§ Task input:
────────────────────────────────────────
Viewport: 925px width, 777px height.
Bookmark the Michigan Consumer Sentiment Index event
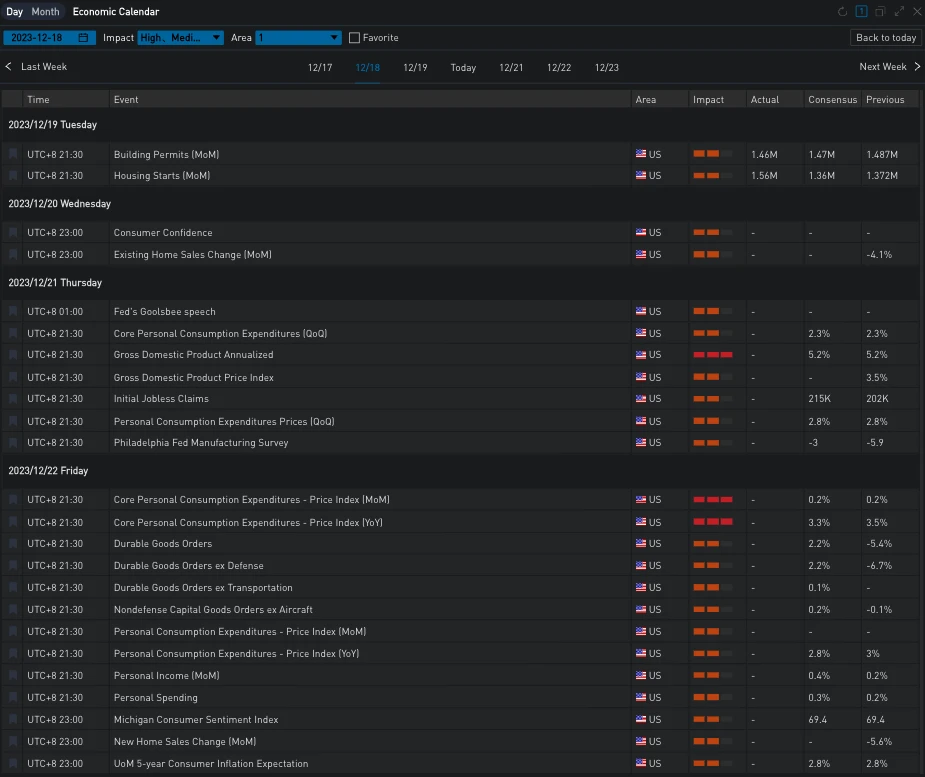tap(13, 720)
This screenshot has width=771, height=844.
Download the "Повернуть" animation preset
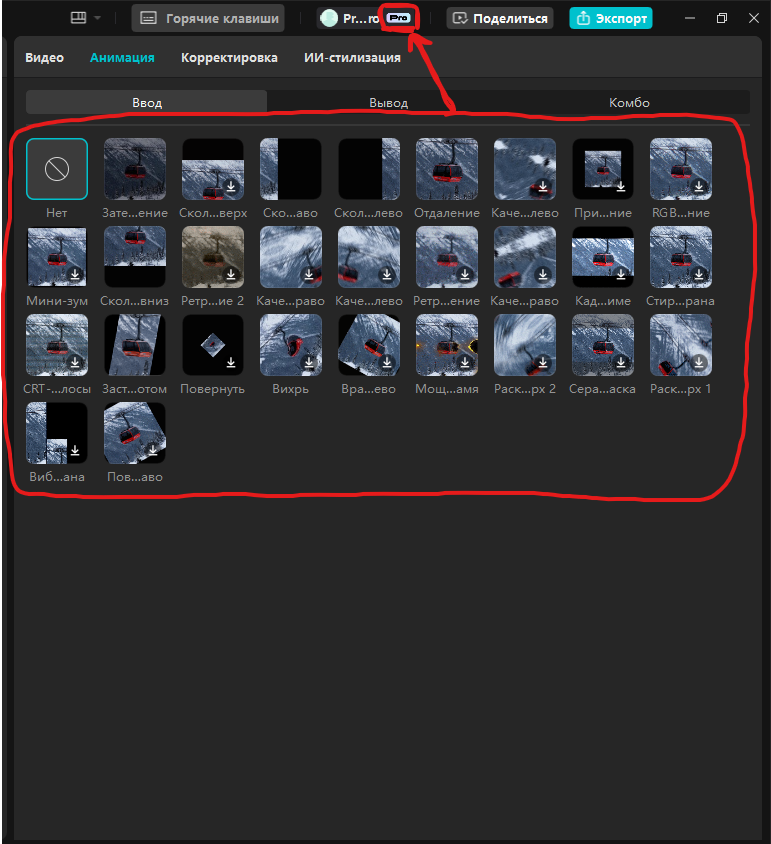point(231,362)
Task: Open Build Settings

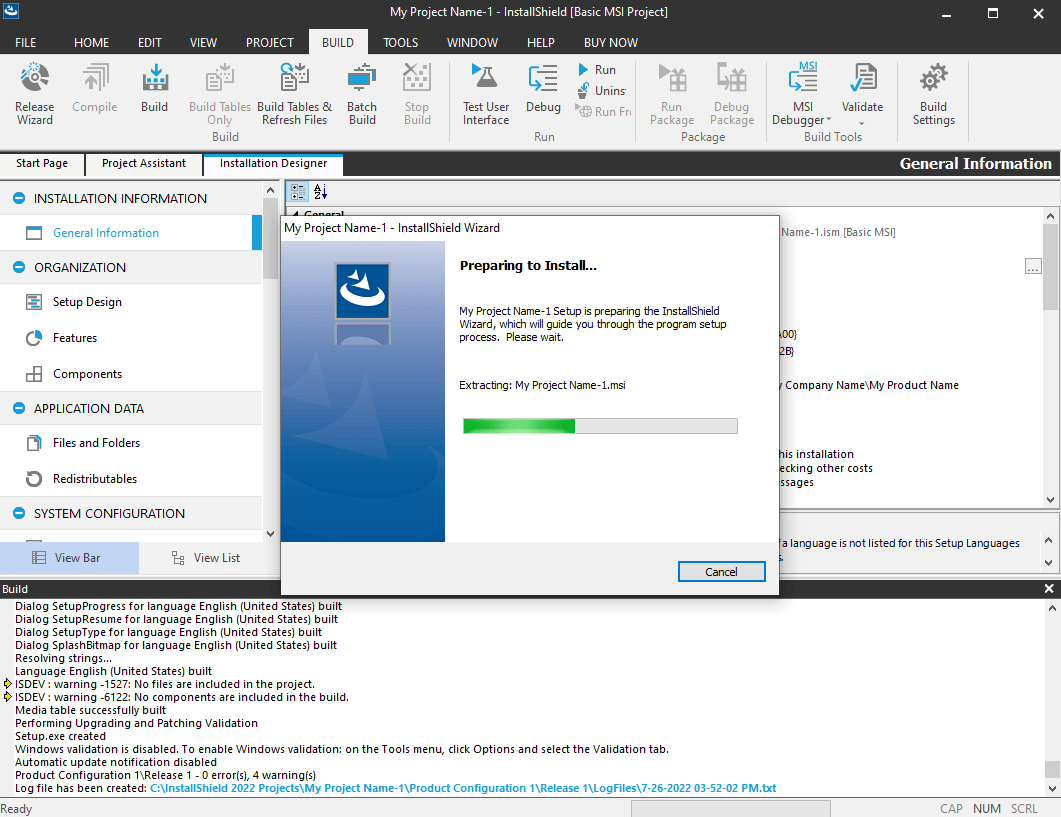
────────────────────────────────────────
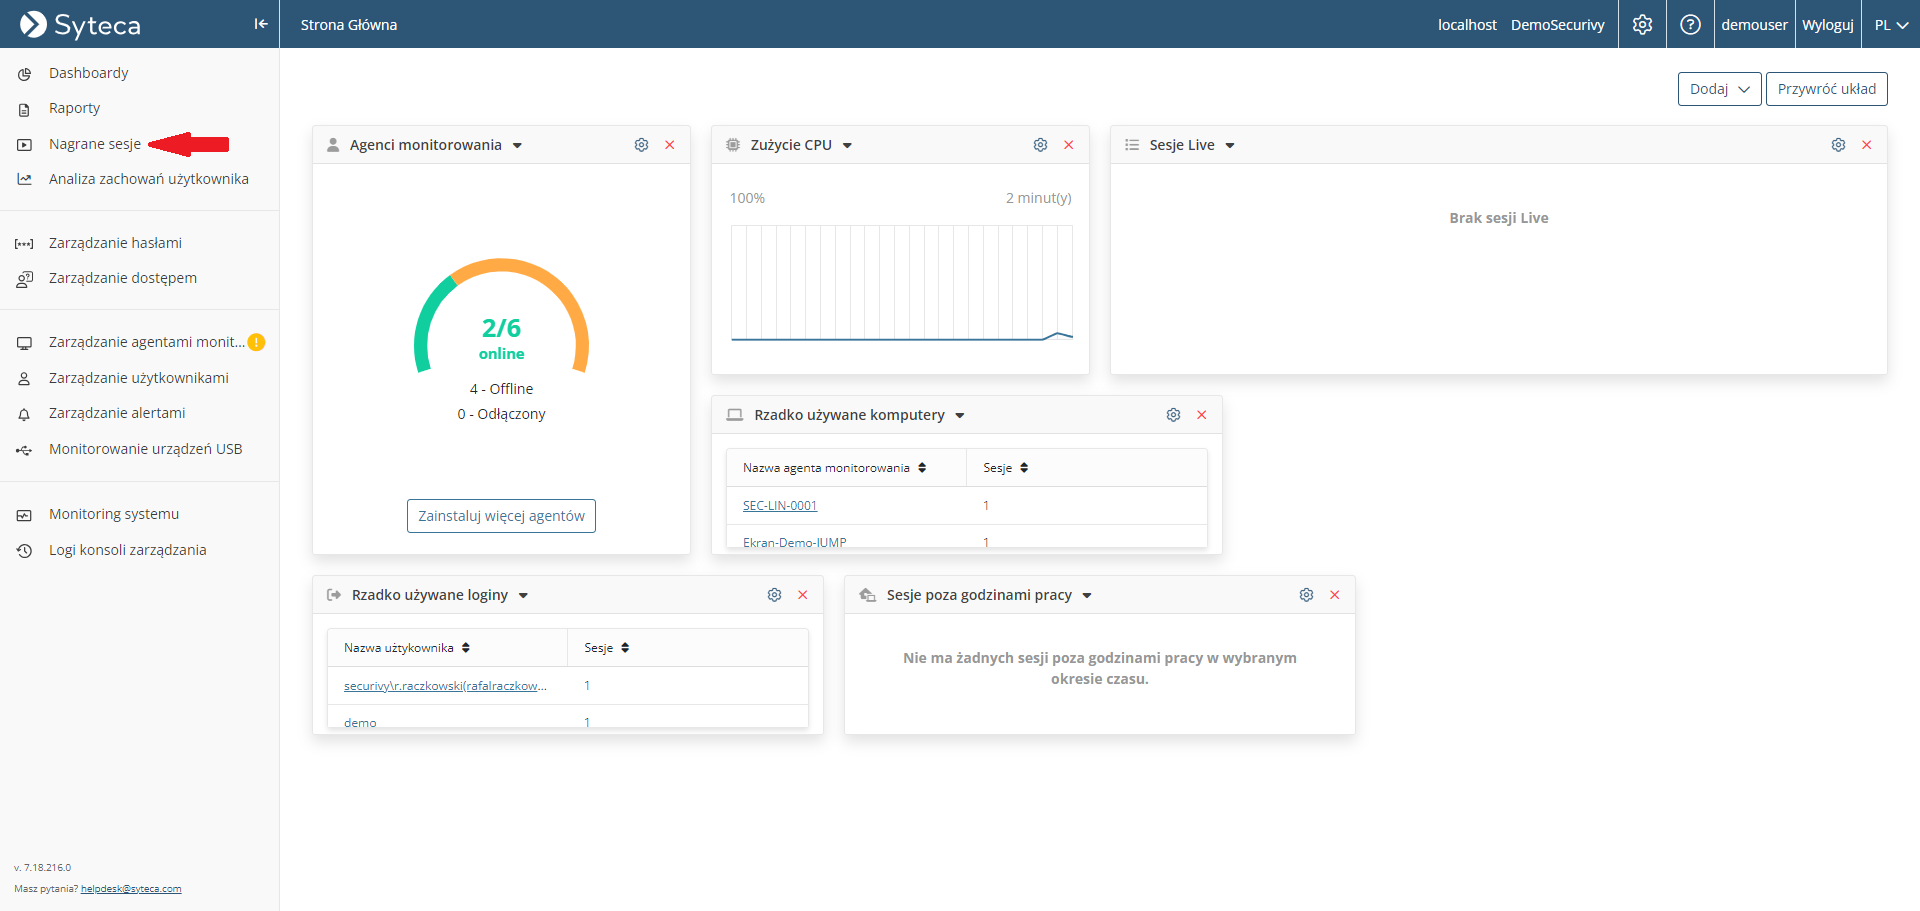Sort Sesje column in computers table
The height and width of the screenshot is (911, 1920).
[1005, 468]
────────────────────────────────────────
§ Assigned task:
Every line from the one with "Viewport: 925px width, 777px height." through the one with "Task: Open Build Settings" is to be reproduced exactly as written above, and the pictures are to be dropped.

§ Response for this exercise:
Viewport: 925px width, 777px height.
Bookmark the Michigan Consumer Sentiment Index event
tap(13, 720)
This screenshot has width=771, height=844.
Download the "Повернуть" animation preset
point(231,362)
Task: Open Build Settings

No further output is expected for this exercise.